*Data records*:

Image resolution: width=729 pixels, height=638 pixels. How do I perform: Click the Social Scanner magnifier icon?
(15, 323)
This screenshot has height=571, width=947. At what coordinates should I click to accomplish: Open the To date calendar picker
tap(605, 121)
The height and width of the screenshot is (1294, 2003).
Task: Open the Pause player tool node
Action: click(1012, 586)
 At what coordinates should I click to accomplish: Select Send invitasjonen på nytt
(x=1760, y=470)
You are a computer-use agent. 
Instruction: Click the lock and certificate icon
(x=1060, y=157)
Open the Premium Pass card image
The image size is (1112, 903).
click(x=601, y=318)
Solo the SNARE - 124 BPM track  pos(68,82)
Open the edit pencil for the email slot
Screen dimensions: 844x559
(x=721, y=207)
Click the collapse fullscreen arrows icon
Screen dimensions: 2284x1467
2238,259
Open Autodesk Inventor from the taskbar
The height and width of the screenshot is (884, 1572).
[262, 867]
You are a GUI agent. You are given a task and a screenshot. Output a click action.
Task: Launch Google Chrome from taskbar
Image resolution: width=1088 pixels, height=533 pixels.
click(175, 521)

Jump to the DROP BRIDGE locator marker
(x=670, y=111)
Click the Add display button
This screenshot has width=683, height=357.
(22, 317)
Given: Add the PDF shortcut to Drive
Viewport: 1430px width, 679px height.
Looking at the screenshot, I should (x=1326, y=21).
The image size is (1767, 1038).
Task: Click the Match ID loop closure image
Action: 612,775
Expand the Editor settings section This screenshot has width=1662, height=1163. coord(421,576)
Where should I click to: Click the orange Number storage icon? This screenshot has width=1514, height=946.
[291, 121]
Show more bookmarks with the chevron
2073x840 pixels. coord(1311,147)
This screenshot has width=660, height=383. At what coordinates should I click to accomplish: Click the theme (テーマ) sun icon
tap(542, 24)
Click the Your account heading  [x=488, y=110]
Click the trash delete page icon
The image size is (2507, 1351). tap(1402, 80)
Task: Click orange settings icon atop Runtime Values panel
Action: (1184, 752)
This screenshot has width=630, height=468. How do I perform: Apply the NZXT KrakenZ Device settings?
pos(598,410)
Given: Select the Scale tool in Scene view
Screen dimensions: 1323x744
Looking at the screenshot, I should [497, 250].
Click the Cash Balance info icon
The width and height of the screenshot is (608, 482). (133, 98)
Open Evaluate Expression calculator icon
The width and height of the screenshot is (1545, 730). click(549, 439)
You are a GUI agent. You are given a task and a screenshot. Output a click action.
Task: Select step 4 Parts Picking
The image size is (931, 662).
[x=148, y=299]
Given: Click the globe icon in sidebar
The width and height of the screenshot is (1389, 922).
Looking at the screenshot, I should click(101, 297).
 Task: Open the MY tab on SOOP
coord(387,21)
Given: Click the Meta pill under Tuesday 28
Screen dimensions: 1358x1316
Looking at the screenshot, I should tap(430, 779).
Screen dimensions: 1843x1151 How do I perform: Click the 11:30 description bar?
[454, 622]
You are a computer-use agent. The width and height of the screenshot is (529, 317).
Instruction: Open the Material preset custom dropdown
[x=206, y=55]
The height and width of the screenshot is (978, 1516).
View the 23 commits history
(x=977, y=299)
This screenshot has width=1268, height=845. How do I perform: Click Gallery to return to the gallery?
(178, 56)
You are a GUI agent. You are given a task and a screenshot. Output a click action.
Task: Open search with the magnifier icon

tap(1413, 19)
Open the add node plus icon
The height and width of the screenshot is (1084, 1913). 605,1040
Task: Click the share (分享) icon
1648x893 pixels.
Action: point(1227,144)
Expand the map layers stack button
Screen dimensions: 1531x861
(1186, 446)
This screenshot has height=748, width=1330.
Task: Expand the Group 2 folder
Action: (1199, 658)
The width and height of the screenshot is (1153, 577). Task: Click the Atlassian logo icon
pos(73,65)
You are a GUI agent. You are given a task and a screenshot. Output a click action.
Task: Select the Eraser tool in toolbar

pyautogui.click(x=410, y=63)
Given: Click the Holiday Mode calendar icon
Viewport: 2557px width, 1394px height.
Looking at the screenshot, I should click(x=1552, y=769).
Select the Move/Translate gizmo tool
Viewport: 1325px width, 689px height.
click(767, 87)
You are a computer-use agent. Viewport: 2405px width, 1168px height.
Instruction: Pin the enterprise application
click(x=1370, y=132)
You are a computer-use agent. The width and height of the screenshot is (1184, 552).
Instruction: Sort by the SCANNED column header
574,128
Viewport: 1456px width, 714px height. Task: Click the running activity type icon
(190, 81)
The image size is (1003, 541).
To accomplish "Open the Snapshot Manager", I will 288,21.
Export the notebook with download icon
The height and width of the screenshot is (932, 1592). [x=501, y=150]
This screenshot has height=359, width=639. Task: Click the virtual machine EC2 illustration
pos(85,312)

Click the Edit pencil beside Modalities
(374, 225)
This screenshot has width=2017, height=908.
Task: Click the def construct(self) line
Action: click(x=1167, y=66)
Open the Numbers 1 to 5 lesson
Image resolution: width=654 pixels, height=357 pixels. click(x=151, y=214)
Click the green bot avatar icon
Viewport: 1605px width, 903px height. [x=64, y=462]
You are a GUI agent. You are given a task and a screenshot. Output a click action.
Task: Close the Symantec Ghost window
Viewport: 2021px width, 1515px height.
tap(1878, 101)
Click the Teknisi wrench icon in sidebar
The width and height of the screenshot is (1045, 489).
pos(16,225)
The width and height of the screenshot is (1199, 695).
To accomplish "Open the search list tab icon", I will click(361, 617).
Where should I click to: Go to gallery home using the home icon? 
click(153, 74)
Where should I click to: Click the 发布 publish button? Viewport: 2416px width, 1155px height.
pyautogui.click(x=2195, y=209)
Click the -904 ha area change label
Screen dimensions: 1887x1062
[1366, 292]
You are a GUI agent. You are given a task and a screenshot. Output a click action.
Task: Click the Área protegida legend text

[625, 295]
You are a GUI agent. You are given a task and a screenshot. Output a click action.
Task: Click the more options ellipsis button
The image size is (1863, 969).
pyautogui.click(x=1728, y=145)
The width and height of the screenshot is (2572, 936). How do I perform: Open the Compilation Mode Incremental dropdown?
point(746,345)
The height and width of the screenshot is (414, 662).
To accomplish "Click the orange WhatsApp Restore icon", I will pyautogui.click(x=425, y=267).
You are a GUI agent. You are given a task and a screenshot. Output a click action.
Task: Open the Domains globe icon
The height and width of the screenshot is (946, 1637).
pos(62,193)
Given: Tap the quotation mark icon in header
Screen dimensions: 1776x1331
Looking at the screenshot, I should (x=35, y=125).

*The task*:
Write out the whole listing verbatim.

*Output of the exercise*:
Image resolution: width=729 pixels, height=638 pixels. How do I perform: Click the Social Scanner magnifier icon?
(15, 323)
This screenshot has height=571, width=947. At what coordinates should I click to accomplish: Open the To date calendar picker
tap(605, 121)
The height and width of the screenshot is (1294, 2003).
Task: Open the Pause player tool node
Action: click(1012, 586)
 At what coordinates should I click to accomplish: Select Send invitasjonen på nytt
(x=1760, y=470)
You are a computer-use agent. 
Instruction: Click the lock and certificate icon
(x=1060, y=157)
Open the Premium Pass card image
The image size is (1112, 903).
click(x=601, y=318)
Solo the SNARE - 124 BPM track  pos(68,82)
Open the edit pencil for the email slot
Screen dimensions: 844x559
(x=721, y=207)
Click the collapse fullscreen arrows icon
Screen dimensions: 2284x1467
2238,259
Open Autodesk Inventor from the taskbar
The height and width of the screenshot is (884, 1572).
[262, 867]
You are a GUI agent. You are given a task and a screenshot. Output a click action.
Task: Launch Google Chrome from taskbar
Image resolution: width=1088 pixels, height=533 pixels.
click(175, 521)

Jump to the DROP BRIDGE locator marker
(x=670, y=111)
Click the Add display button
This screenshot has width=683, height=357.
(22, 317)
Given: Add the PDF shortcut to Drive
Viewport: 1430px width, 679px height.
Looking at the screenshot, I should (x=1326, y=21).
The image size is (1767, 1038).
Task: Click the Match ID loop closure image
Action: 612,775
Expand the Editor settings section This screenshot has width=1662, height=1163. coord(421,576)
Where should I click to: Click the orange Number storage icon? This screenshot has width=1514, height=946.
[291, 121]
Show more bookmarks with the chevron
2073x840 pixels. coord(1311,147)
This screenshot has width=660, height=383. At what coordinates should I click to accomplish: Click the theme (テーマ) sun icon
tap(542, 24)
Click the Your account heading  [x=488, y=110]
Click the trash delete page icon
The image size is (2507, 1351). tap(1402, 80)
Task: Click orange settings icon atop Runtime Values panel
Action: (1184, 752)
This screenshot has width=630, height=468. How do I perform: Apply the NZXT KrakenZ Device settings?
pos(598,410)
Given: Select the Scale tool in Scene view
Screen dimensions: 1323x744
Looking at the screenshot, I should [497, 250].
Click the Cash Balance info icon
The width and height of the screenshot is (608, 482). (133, 98)
Open Evaluate Expression calculator icon
The width and height of the screenshot is (1545, 730). click(549, 439)
You are a GUI agent. You are given a task and a screenshot. Output a click action.
Task: Select step 4 Parts Picking
The image size is (931, 662).
[x=148, y=299]
Given: Click the globe icon in sidebar
The width and height of the screenshot is (1389, 922).
Looking at the screenshot, I should click(101, 297).
 Task: Open the MY tab on SOOP
coord(387,21)
Given: Click the Meta pill under Tuesday 28
Screen dimensions: 1358x1316
Looking at the screenshot, I should tap(430, 779).
Screen dimensions: 1843x1151 How do I perform: Click the 11:30 description bar?
[454, 622]
You are a computer-use agent. The width and height of the screenshot is (529, 317).
Instruction: Open the Material preset custom dropdown
[x=206, y=55]
The height and width of the screenshot is (978, 1516).
View the 23 commits history
(x=977, y=299)
This screenshot has width=1268, height=845. How do I perform: Click Gallery to return to the gallery?
(178, 56)
You are a GUI agent. You are given a task and a screenshot. Output a click action.
Task: Open search with the magnifier icon

tap(1413, 19)
Open the add node plus icon
The height and width of the screenshot is (1084, 1913). 605,1040
Task: Click the share (分享) icon
1648x893 pixels.
Action: point(1227,144)
Expand the map layers stack button
Screen dimensions: 1531x861
(1186, 446)
This screenshot has height=748, width=1330.
Task: Expand the Group 2 folder
Action: (1199, 658)
The width and height of the screenshot is (1153, 577). Task: Click the Atlassian logo icon
pos(73,65)
You are a GUI agent. You are given a task and a screenshot. Output a click action.
Task: Select the Eraser tool in toolbar

pyautogui.click(x=410, y=63)
Given: Click the Holiday Mode calendar icon
Viewport: 2557px width, 1394px height.
Looking at the screenshot, I should click(x=1552, y=769).
Select the Move/Translate gizmo tool
Viewport: 1325px width, 689px height.
click(767, 87)
You are a computer-use agent. Viewport: 2405px width, 1168px height.
Instruction: Pin the enterprise application
click(x=1370, y=132)
You are a computer-use agent. The width and height of the screenshot is (1184, 552).
Instruction: Sort by the SCANNED column header
574,128
Viewport: 1456px width, 714px height. Task: Click the running activity type icon
(190, 81)
The image size is (1003, 541).
To accomplish "Open the Snapshot Manager", I will 288,21.
Export the notebook with download icon
The height and width of the screenshot is (932, 1592). [x=501, y=150]
This screenshot has height=359, width=639. Task: Click the virtual machine EC2 illustration
pos(85,312)

Click the Edit pencil beside Modalities
(374, 225)
This screenshot has width=2017, height=908.
Task: Click the def construct(self) line
Action: click(x=1167, y=66)
Open the Numbers 1 to 5 lesson
Image resolution: width=654 pixels, height=357 pixels. click(x=151, y=214)
Click the green bot avatar icon
Viewport: 1605px width, 903px height. [x=64, y=462]
You are a GUI agent. You are given a task and a screenshot. Output a click action.
Task: Close the Symantec Ghost window
Viewport: 2021px width, 1515px height.
tap(1878, 101)
Click the Teknisi wrench icon in sidebar
The width and height of the screenshot is (1045, 489).
pos(16,225)
The width and height of the screenshot is (1199, 695).
To accomplish "Open the search list tab icon", I will click(361, 617).
Where should I click to: Go to gallery home using the home icon? 
click(153, 74)
Where should I click to: Click the 发布 publish button? Viewport: 2416px width, 1155px height.
pyautogui.click(x=2195, y=209)
Click the -904 ha area change label
Screen dimensions: 1887x1062
[1366, 292]
You are a GUI agent. You are given a task and a screenshot. Output a click action.
Task: Click the Área protegida legend text

[625, 295]
You are a GUI agent. You are given a task and a screenshot. Output a click action.
Task: Click the more options ellipsis button
The image size is (1863, 969).
pyautogui.click(x=1728, y=145)
The width and height of the screenshot is (2572, 936). How do I perform: Open the Compilation Mode Incremental dropdown?
point(746,345)
The height and width of the screenshot is (414, 662).
To accomplish "Click the orange WhatsApp Restore icon", I will pyautogui.click(x=425, y=267).
You are a GUI agent. You are given a task and a screenshot. Output a click action.
Task: Open the Domains globe icon
The height and width of the screenshot is (946, 1637).
pos(62,193)
Given: Tap the quotation mark icon in header
Screen dimensions: 1776x1331
Looking at the screenshot, I should (x=35, y=125).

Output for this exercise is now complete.